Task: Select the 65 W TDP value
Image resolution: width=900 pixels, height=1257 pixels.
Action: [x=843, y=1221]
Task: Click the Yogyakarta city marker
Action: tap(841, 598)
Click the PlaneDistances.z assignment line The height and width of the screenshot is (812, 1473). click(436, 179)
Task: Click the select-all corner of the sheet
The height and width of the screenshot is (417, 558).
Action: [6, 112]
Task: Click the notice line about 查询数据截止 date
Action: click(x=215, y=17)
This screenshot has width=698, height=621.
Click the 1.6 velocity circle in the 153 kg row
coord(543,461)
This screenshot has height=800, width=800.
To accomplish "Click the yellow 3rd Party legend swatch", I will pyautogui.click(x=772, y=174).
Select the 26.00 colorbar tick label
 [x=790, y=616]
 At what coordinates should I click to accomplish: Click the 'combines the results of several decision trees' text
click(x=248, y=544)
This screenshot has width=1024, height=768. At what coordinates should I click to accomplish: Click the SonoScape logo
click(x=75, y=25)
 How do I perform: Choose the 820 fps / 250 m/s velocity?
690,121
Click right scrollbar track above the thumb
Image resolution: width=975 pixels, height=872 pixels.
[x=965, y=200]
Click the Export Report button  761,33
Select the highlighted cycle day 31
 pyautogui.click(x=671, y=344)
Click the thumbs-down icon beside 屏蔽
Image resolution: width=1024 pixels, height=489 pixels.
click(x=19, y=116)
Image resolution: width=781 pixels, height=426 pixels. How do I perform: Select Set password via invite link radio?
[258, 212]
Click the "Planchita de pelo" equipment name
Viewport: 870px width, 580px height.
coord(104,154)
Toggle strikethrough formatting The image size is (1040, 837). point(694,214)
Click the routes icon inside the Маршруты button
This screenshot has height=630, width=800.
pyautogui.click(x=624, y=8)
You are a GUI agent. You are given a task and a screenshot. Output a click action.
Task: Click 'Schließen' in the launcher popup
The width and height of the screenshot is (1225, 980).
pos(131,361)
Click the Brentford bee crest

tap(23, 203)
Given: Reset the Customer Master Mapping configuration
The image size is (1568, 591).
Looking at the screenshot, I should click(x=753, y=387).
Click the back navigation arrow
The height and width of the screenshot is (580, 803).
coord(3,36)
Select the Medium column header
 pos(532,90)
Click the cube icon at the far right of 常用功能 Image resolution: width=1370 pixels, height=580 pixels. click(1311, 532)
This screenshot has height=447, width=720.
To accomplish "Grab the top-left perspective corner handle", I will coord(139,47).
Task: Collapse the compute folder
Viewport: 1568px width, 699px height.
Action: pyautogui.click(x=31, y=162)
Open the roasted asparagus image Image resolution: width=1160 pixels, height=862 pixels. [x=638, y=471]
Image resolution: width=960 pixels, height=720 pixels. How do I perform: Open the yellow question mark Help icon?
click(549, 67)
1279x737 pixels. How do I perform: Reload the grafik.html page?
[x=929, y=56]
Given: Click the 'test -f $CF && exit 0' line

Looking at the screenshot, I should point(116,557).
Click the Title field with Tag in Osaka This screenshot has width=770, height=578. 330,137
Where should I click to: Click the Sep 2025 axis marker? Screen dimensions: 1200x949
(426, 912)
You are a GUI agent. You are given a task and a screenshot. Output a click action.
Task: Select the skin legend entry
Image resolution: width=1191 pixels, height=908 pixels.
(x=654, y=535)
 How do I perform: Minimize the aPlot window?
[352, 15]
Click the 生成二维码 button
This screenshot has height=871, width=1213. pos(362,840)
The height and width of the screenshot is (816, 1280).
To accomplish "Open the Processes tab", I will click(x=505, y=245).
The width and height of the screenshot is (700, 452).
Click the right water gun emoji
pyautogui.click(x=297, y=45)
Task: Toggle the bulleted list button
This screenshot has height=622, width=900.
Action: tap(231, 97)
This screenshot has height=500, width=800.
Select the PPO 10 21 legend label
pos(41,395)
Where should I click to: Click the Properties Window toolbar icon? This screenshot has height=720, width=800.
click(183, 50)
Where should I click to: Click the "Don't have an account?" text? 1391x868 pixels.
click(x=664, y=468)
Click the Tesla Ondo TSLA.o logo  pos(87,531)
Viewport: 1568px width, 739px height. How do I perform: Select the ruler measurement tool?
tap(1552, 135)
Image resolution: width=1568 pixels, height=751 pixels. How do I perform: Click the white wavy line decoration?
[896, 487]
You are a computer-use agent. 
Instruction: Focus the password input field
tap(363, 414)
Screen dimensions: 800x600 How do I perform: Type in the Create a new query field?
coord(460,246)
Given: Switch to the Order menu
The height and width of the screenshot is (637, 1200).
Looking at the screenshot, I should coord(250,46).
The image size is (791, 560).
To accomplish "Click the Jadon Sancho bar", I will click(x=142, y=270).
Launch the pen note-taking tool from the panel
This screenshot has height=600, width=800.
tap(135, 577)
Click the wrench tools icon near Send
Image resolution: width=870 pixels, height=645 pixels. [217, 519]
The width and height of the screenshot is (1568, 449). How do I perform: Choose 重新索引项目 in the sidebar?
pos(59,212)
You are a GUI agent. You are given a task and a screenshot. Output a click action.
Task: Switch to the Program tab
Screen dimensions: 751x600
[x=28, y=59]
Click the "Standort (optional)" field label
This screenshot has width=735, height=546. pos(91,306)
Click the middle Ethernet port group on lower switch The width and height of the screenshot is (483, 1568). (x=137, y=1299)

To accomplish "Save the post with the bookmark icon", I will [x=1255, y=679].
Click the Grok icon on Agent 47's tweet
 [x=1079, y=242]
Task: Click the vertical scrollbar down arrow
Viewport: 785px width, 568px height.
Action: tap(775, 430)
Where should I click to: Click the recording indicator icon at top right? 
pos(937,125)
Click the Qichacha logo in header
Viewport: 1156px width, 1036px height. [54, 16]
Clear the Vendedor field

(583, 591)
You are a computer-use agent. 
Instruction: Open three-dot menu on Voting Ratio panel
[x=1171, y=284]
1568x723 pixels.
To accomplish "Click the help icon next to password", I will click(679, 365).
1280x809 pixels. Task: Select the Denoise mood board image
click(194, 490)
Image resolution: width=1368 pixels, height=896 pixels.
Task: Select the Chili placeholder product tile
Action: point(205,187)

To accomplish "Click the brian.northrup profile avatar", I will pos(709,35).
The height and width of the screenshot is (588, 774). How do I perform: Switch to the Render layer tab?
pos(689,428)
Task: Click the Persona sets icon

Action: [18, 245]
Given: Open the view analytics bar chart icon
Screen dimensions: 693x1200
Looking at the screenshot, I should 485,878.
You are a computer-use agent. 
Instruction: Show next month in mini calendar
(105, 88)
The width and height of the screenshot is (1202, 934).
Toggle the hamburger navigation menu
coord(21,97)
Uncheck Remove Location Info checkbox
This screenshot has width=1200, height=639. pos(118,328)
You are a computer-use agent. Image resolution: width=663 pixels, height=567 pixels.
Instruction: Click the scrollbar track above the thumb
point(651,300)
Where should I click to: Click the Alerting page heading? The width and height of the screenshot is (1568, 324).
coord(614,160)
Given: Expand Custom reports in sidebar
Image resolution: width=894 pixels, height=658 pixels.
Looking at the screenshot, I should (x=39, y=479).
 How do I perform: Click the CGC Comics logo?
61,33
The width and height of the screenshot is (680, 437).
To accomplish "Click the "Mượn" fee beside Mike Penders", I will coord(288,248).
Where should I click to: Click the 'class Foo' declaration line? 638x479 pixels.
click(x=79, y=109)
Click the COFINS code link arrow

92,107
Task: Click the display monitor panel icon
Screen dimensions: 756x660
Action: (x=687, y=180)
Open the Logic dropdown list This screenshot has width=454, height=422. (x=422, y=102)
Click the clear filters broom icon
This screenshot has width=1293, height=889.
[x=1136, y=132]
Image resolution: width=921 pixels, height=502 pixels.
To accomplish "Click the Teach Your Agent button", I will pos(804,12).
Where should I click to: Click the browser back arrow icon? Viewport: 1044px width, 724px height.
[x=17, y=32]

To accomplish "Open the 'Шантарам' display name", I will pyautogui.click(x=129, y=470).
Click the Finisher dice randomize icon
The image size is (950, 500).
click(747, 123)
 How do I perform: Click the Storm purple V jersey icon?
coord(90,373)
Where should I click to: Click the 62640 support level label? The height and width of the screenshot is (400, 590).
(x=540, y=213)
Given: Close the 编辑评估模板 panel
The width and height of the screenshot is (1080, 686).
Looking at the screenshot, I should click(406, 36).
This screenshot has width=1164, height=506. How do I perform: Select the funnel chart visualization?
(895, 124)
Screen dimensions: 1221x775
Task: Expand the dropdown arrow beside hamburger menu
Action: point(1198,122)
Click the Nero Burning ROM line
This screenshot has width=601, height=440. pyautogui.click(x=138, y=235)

◆ ◆ ◆ ◆

- **Exercise directions**
The required output is every line from the one that holds "Where should I click to: Click the 62640" through the last line of the listing above, retyped exactly and with nothing else.

- **The completed task**
Where should I click to: Click the 62640 support level label? The height and width of the screenshot is (400, 590).
(x=540, y=213)
Given: Close the 编辑评估模板 panel
The width and height of the screenshot is (1080, 686).
Looking at the screenshot, I should click(406, 36).
This screenshot has width=1164, height=506. How do I perform: Select the funnel chart visualization?
(895, 124)
Screen dimensions: 1221x775
Task: Expand the dropdown arrow beside hamburger menu
Action: point(1198,122)
Click the Nero Burning ROM line
This screenshot has width=601, height=440. pyautogui.click(x=138, y=235)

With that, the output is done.